Bisnis.com, JAKARTA – Otoritas Jasa Keuangan (OJK) melaporkan pertumbuhan kredit perbankan masih sesuai target meskipun diterpa kekhawatiran pengetatan karena efek rembetan dari kasus bangkrutnya bank-bank di Amerika Serikat (AS) seperti Silicon Valley Bank (SVB).
Ketua Dewan Komisioner OJK Mahendra Siregar mengatakan pertumbuhan kredit perbankan yang terjadi pada Februari 2023, dan angka-angka awal pada Maret masih meyakinkan. Per Februari 2023, kredit perbankan tumbuh 10,64 persen secara tahunan (year–on–year/yoy) menjadi Rp6.375 triliun.
"Pertumbuhan kredit berada di kisaran dobel digit.
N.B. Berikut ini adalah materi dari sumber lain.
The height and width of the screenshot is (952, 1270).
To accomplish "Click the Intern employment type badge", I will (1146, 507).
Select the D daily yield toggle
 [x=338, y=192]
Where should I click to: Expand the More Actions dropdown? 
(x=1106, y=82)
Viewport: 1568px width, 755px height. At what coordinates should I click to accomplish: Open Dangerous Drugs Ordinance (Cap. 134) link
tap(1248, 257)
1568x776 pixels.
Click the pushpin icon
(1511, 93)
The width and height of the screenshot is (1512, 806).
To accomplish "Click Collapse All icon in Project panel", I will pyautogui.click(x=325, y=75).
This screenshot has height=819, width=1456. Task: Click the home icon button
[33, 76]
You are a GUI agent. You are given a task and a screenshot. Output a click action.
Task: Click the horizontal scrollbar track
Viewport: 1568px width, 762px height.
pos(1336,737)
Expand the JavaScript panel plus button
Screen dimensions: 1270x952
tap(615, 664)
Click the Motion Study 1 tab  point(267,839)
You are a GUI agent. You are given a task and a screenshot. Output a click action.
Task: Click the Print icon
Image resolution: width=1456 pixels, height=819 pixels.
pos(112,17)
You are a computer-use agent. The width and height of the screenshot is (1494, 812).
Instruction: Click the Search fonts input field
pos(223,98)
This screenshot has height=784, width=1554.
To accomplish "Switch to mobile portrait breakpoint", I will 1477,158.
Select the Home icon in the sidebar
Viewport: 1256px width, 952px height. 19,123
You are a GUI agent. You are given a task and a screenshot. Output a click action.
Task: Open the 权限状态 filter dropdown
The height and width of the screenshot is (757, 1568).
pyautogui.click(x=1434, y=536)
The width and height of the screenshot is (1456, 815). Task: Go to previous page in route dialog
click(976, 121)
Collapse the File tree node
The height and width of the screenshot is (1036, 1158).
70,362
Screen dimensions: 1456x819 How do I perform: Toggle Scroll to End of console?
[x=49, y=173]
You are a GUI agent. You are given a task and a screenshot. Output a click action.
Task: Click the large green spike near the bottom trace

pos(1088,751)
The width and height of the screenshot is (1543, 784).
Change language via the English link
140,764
Hal itu menunjukkan penyaluran kredit efektif sesuai dari yang kita targetkan," katanya dalam konferensi pers Rapat Dewan Komisioner (RDK) OJK pada Senin (3/4/2023).
Di sisi lain, pertumbuhan penyaluran kredit yang masih sesuai target itu juga seiring dengan likuiditas perbankan yang masih longgar. Per Februari 2023, loan to deposit ratio (LDR) perbankan mencapai 79,8 persen.
"Hal ini menunjukkan bahwa peluang perbankan dalam meningkatkan pinjamannya bisa terus dilakukan meskipun di tengah kekhawatiran kasus-kasus bangkrutnya bank di luar negeri," kata Mahendra.
Ditambah lagi, perbankan Indonesia menurutnya mempunyai permodalan yang memadai. Tercatat, rasio kecukupan modal atau capital adequacy ratio (CAR) di level 26,1 persen per Februari 2023.
Baca Juga
"Jadi, walaupun kita melakukan pengawasan untuk mencermati kondisi ekonomi global, tapi jika melihat kondisi yang ada di perbankan, upaya dalam mencapai target-target yang ditetapkan keseluruhan 2023 akan dapat dijalankan dengan konsisten," ujar Mahendra.
Sebagaimana diketahui, industri perbankan di AS dan Eropa saat ini sedang dilanda guncangan. SVB di AS dilaporkan mengalami kebangkrutan tercepat yakni 48 jam usai gagal mengumpulkan dana tambahan sebesar US$2,25 miliar.
Sebelum bangkrutnya SVB, Silvergate Capital Corp., juga telah mengatakan akan melikuidasi banknya yang menyimpan dana kripto sebagai imbas dari kehancuran industri kripto. Kepanikan di industri keuangan AS tidak berhenti di situ, regulator bank AS kemudian mengumumkan kasus serupa terjadi di Signature Bank.
Tidak hanya di AS, sentimen negatif merembet ke pasar Eropa setelah Credit Suisse mengalami gejolak. Saham Credit Suisse Group AG ditutup melemah dan sempat anjlok ke level terendah sepanjang masa.
Bank Sentral Swiss kemudian memberikan bantuan likuiditas kepada Credit Suisse Group AG setelah sahamnya anjlok. Credit Suisse Gorup AG sendiri telah menarik pinjaman senilai US$54 miliar atau Rp833 triliun dari Bank Sentral Swiss.
Kemudian, saham Deutsche Bank (DB) merosot setelah kontrak yang dirancang untuk memastikan setiap default utang melonjak. Hal ini pun membawa kekhawatiran di pasar Eropa karena Deutsche Bank merupakan pemberi pinjaman terbesar kedua di kawasan.